* Work to complete: Each record that follows is to be reproduced verbatim.

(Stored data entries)

☆ ☆ ☆ ☆ ☆ ☆ ☆

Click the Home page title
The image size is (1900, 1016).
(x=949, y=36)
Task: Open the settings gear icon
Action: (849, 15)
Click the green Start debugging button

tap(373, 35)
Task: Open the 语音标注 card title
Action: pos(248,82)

☆ ☆ ☆ ☆ ☆ ☆ ☆

* Solution to the problem:
Click the Home page title
The image size is (1900, 1016).
(x=949, y=36)
Task: Open the settings gear icon
Action: (849, 15)
Click the green Start debugging button

tap(373, 35)
Task: Open the 语音标注 card title
Action: pos(248,82)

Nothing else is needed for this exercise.